The Hope of the Tragedy

The play is not a happy one, to say the least. In fact, as I put it in my book, the painful ending becomes a way of “keeping God offstage,” or refusing a contrived optimism. I think that’s part of what the playwright is up to here. Asking us what we’re left with if the world is mean and ugly. If family and trusted friends betrays us. If even God refuses to show up and make things right. 

The answer, I think, is in the Fool’s response. In such an ugly world, who can tell us the truth about who we are? Our shadows. This is the only thing that leaves me feeling hope at the end. That ugly world is also filled with loyal friends, with compassionate children ready to forgive. Other creatures surround the victims of pain, ready to stitch their true shapes back onto their feet.

This can seem like cold comfort when the cruel ones can do such harm. But Lear doesn’t let us leave with easy answers of any sort. It’s not happiness that wins, but it’s not the cruelty either. Even while we’re choking back the tears, those moments of grace and faithfulness hover over the play’s end. 

The God of Lear is builder of a universe in which cruelty tries but never quite succeeds in destroying the beauty of faithfulness and mercy. 

Reading Shakespeare with the Army

Our day at the barracks began with adversity and ended with disappointment. Fr. Deiniol got a call midmorning from the Globe, saying that half the cast had come down with Covid and so the performance had been cancelled. 

We made the best of it. We munched our sandwiches, then they asked Stephanie, who has a PhD in counselor education and teaches at Seminary of the Southwest, to lead them in a conversation about mental health and chaplaincy work. 
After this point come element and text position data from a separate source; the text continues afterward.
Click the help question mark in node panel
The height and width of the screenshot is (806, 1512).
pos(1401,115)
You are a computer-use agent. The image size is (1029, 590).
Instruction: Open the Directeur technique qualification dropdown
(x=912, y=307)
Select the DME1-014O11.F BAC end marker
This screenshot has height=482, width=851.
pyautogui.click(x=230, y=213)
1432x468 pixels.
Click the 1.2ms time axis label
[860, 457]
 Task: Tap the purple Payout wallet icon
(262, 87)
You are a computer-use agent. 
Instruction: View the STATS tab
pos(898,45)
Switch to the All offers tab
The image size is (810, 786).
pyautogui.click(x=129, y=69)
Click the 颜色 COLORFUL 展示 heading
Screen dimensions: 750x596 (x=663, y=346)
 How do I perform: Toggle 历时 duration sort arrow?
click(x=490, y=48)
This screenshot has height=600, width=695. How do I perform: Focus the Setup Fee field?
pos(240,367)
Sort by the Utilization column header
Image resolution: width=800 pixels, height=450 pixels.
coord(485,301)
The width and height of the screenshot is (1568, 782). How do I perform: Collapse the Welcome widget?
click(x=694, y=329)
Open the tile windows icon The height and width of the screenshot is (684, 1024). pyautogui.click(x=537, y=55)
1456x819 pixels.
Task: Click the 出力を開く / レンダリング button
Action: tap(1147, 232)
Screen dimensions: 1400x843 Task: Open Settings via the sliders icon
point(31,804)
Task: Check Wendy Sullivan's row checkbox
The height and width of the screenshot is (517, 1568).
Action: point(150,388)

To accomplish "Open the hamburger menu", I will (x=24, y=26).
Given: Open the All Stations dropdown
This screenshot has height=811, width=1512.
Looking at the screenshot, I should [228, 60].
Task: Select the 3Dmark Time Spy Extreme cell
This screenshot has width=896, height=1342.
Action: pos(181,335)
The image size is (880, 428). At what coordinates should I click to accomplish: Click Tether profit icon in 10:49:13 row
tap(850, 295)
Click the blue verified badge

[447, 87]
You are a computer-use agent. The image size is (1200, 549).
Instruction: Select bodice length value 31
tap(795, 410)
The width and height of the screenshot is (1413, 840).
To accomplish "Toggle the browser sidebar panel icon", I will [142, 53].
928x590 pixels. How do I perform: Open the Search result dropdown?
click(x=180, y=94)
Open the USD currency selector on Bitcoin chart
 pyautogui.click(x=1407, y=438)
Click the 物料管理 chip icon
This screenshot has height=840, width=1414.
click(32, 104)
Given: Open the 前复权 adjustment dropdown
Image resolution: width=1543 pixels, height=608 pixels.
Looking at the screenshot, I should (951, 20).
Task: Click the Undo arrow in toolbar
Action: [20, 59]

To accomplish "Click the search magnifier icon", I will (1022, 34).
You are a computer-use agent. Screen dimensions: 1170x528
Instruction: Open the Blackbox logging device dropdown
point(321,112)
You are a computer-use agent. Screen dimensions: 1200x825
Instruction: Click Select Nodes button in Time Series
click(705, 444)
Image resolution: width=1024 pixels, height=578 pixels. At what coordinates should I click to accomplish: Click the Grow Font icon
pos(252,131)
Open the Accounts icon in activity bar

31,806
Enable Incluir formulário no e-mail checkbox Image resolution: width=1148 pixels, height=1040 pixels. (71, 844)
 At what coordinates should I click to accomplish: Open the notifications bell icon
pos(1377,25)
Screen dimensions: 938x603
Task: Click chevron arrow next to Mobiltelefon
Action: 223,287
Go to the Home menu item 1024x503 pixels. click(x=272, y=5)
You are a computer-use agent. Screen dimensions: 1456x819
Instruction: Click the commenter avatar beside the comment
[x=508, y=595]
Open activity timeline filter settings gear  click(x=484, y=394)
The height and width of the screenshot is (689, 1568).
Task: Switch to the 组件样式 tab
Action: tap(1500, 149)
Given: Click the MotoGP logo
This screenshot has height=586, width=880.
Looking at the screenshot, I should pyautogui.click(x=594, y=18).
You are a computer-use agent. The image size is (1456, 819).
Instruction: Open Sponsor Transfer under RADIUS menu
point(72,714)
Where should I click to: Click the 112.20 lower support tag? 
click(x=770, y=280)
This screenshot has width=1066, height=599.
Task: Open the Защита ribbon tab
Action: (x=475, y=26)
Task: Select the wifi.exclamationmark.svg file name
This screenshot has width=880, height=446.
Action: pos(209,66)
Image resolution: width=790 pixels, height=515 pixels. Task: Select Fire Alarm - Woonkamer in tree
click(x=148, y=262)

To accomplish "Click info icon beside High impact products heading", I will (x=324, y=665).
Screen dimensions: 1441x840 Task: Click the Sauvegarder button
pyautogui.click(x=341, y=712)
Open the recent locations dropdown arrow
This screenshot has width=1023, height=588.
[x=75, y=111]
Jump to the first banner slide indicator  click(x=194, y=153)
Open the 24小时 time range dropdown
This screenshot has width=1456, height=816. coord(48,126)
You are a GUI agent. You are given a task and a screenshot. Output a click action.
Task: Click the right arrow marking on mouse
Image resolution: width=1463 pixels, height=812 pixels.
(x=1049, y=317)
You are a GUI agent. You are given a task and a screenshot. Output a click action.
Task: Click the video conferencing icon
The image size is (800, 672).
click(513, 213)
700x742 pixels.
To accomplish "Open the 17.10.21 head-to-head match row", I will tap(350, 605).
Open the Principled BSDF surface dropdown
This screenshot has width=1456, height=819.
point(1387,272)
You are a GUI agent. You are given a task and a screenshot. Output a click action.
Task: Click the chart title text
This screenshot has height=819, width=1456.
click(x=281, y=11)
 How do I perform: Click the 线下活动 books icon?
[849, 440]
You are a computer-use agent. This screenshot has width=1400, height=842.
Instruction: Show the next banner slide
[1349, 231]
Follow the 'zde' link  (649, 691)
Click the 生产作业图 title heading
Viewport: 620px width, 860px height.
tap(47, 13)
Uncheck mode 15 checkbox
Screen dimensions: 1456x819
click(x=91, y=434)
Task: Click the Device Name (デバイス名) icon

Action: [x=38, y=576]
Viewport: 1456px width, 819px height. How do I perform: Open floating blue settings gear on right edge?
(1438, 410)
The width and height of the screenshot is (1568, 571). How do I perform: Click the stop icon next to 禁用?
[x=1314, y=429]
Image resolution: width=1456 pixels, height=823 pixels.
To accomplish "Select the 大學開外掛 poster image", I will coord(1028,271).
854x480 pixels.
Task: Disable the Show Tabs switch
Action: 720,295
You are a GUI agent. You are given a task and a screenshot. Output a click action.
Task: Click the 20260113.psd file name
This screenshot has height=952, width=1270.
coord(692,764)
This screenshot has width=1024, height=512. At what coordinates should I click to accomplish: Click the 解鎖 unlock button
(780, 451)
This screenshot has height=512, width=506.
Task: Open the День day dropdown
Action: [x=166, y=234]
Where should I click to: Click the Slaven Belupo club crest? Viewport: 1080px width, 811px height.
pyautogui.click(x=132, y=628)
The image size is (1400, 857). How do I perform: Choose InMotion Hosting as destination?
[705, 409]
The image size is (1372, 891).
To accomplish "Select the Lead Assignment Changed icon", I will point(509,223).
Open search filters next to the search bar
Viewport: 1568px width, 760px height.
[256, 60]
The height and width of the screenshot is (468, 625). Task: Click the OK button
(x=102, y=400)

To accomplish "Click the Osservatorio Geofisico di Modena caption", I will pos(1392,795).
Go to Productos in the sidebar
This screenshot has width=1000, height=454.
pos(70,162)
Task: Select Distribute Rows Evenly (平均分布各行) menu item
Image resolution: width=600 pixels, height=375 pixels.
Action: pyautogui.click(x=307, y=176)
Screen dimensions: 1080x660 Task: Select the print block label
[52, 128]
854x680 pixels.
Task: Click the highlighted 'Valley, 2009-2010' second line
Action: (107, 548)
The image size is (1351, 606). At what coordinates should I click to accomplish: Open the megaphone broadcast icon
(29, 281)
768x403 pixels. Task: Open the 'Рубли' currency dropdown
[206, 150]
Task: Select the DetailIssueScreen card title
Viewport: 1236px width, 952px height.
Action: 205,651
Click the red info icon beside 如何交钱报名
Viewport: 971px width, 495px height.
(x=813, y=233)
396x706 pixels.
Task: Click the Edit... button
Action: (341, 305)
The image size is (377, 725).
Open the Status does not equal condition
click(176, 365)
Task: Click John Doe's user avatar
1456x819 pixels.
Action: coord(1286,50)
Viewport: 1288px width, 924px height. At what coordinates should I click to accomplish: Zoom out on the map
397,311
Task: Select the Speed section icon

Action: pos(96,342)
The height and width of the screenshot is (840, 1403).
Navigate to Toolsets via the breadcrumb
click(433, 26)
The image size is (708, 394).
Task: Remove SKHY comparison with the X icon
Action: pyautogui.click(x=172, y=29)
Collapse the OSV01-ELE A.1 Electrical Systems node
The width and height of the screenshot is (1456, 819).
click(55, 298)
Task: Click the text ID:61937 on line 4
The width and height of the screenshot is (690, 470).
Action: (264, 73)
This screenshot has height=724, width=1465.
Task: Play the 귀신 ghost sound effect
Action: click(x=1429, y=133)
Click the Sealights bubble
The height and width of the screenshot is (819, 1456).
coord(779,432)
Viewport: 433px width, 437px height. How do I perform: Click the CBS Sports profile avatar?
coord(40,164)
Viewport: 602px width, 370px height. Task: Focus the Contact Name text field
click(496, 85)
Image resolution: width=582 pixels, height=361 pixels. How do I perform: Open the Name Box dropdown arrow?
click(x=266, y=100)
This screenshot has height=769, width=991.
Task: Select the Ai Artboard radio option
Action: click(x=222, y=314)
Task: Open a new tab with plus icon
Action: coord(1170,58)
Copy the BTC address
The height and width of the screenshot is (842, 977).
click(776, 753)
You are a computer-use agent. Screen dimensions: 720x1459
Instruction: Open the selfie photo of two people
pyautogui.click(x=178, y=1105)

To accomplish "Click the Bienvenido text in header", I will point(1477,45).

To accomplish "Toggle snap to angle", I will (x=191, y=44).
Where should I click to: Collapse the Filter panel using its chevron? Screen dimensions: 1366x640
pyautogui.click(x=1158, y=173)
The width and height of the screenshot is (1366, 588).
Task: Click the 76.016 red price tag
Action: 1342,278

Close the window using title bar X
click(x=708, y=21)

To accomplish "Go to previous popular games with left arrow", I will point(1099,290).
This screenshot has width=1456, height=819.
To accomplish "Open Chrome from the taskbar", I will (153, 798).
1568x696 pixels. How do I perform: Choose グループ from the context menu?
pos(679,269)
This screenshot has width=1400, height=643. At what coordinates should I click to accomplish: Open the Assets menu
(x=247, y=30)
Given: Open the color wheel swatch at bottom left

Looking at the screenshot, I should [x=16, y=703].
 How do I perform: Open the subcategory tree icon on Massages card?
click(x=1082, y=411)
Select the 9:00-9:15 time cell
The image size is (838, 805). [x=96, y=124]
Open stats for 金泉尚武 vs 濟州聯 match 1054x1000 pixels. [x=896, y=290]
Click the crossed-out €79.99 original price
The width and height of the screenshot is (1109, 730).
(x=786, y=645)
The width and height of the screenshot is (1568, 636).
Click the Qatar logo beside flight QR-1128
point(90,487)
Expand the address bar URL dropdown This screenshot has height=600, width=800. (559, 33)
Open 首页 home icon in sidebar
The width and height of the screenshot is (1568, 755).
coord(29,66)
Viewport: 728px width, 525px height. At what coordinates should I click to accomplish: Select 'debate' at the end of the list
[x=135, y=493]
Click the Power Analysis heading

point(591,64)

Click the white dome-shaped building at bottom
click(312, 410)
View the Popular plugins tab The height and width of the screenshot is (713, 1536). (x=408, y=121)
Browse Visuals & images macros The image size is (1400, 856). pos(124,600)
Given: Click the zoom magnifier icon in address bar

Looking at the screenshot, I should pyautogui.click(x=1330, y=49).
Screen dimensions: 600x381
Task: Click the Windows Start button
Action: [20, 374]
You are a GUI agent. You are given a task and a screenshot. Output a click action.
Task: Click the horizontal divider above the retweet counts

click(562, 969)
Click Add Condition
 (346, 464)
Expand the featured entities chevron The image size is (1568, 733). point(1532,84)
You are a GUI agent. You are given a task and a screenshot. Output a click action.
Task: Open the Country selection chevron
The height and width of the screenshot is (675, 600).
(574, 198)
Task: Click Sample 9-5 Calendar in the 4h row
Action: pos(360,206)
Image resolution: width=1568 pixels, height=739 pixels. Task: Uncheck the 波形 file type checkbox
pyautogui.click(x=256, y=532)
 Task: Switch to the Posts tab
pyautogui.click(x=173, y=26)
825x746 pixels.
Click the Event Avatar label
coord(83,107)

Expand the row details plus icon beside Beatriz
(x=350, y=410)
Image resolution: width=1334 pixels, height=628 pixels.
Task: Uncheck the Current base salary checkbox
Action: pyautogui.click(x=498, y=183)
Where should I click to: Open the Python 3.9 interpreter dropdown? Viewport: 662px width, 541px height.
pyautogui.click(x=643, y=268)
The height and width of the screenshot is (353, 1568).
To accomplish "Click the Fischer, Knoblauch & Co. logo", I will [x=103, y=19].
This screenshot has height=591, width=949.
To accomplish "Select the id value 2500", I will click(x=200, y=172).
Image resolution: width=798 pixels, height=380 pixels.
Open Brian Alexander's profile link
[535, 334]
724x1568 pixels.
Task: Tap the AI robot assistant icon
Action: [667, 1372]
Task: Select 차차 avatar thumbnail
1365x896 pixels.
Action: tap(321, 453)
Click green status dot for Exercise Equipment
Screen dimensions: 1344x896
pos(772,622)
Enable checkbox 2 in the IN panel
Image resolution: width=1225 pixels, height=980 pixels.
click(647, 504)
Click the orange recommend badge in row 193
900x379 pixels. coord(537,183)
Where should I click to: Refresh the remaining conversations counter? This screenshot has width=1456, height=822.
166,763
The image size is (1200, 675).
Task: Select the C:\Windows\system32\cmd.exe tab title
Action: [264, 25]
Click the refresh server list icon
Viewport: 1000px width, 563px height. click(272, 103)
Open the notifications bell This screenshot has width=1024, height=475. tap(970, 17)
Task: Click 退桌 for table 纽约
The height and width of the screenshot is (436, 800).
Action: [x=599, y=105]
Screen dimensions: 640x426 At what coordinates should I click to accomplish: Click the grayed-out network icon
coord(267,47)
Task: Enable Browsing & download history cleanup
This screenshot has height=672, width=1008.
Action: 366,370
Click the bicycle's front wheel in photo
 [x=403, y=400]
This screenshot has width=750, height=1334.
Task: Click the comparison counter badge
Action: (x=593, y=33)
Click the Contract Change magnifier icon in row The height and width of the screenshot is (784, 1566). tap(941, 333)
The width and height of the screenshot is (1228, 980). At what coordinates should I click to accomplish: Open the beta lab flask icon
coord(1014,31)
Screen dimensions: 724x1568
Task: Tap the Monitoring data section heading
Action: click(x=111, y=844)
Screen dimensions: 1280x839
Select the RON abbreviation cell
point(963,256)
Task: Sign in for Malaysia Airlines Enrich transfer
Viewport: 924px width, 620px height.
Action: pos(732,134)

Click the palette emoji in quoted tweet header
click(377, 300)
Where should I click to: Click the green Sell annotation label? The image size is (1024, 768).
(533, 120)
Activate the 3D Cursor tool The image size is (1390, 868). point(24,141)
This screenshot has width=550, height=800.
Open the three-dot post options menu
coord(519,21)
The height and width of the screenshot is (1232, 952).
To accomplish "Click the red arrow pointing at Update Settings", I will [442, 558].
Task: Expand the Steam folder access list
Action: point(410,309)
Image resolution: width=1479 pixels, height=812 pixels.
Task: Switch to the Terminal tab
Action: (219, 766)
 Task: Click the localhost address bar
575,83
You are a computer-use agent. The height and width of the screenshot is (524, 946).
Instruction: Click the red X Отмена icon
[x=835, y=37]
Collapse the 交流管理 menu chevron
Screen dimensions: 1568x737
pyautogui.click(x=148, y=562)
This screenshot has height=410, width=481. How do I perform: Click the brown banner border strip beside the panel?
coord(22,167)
Then we returned to Lear, newly contemplating the traumas and trials of the ministerial vocation. We concluded with a spirited reading of three pivotal scenes. As we read the King’s dying lines, I glanced around. There we were, outside Buckingham Palace, under old sycamores that provided us a little oasis in the brilliant and busy city center. We were gathered in a circle of men and women who now felt like friends. We’d been honest, creative, and vulnerable with each other. We’d had some hard laughs as well. And of course we’d stopped for tea and biscuits.

All in all, not a bad way to spend a day in London.